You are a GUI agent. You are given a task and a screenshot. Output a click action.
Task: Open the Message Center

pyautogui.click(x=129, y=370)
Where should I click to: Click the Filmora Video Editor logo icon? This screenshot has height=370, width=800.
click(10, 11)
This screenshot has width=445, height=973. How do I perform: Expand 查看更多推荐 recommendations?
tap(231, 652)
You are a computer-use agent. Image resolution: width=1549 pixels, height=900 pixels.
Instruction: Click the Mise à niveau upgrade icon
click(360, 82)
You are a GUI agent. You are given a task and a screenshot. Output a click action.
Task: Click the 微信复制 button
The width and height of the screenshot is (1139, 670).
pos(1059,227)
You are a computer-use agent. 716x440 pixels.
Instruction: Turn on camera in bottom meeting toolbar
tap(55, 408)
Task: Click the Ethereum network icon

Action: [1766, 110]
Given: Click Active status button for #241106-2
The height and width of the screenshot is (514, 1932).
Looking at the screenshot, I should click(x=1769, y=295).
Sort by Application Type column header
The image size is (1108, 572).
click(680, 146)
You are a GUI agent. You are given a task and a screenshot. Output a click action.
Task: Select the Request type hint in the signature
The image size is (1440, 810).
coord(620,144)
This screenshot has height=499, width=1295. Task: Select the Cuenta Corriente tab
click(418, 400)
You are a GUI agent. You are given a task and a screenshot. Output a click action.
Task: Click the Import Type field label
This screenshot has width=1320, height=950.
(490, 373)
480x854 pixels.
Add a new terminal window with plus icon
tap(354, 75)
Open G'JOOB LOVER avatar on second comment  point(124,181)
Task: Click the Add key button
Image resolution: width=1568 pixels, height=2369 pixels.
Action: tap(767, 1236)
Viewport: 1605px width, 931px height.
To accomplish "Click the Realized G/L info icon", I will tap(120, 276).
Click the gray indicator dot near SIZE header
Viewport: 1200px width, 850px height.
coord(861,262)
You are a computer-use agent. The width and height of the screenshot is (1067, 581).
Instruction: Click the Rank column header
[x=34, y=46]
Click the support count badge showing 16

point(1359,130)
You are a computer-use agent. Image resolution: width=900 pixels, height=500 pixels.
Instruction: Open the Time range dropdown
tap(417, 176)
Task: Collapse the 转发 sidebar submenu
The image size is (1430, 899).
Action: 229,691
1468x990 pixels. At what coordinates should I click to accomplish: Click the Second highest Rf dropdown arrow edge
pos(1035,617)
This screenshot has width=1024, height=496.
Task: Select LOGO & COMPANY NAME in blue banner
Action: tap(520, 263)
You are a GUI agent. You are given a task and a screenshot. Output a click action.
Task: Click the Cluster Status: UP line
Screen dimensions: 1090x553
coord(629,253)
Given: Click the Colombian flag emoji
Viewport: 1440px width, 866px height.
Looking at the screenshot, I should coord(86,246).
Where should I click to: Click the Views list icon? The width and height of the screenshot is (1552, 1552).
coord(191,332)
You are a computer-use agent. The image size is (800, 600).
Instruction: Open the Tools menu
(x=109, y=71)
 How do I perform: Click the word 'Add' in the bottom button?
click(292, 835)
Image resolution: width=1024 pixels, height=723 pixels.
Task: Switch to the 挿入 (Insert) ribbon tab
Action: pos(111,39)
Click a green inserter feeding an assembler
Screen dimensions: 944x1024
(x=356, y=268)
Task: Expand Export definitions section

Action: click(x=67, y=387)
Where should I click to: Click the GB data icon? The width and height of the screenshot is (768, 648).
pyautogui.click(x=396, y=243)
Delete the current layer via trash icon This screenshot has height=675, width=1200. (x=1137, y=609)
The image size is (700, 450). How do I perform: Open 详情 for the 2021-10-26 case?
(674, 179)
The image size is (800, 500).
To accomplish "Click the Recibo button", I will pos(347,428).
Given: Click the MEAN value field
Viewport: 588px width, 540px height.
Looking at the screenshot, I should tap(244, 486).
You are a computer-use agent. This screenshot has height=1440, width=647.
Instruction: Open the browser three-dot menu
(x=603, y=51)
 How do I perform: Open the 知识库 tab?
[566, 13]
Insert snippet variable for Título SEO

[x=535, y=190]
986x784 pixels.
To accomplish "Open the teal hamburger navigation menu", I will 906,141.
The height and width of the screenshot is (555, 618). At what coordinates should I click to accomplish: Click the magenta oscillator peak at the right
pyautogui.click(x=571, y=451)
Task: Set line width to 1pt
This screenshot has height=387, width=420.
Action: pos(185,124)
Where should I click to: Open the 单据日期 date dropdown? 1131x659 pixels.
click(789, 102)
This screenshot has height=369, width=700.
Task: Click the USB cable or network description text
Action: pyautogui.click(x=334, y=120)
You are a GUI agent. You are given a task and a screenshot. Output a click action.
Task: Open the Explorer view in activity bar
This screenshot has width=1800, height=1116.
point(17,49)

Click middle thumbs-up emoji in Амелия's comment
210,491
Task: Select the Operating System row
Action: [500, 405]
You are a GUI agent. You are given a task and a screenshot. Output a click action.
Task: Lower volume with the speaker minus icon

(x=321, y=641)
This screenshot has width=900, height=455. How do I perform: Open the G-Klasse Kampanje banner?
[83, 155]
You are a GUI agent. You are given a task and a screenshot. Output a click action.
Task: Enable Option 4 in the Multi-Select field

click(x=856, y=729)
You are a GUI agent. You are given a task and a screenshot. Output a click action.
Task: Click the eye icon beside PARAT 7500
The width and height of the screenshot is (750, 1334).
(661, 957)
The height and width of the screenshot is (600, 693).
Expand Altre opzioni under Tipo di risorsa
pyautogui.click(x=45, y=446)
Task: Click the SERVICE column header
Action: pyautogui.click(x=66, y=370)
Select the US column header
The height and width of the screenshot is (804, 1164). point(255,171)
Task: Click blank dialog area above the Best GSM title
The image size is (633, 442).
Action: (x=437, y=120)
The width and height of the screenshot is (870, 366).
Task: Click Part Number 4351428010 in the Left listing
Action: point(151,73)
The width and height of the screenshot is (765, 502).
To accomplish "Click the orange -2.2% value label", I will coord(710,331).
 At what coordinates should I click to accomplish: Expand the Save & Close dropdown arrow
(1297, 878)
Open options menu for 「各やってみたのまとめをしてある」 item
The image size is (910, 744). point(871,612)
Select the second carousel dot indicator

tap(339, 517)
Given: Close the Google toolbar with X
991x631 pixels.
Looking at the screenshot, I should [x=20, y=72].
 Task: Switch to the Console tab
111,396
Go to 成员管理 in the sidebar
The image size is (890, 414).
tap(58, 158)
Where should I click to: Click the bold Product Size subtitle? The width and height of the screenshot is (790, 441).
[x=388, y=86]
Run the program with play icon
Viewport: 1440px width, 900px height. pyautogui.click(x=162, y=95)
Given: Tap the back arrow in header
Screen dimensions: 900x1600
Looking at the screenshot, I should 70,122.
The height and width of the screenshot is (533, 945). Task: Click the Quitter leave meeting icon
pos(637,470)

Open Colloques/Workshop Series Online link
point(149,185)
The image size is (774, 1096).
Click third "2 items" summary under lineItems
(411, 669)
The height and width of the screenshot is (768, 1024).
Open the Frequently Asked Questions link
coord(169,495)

What you need to do:
Restate word for word the entries above from the line with "Task: Click the Add key button" through the line with "You are a computer-use agent. The width", inclusive, leaving out everything else.

Task result:
Task: Click the Add key button
Image resolution: width=1568 pixels, height=2369 pixels.
Action: tap(767, 1236)
Viewport: 1605px width, 931px height.
To accomplish "Click the Realized G/L info icon", I will tap(120, 276).
Click the gray indicator dot near SIZE header
Viewport: 1200px width, 850px height.
coord(861,262)
You are a computer-use agent. The width and height of the screenshot is (1067, 581).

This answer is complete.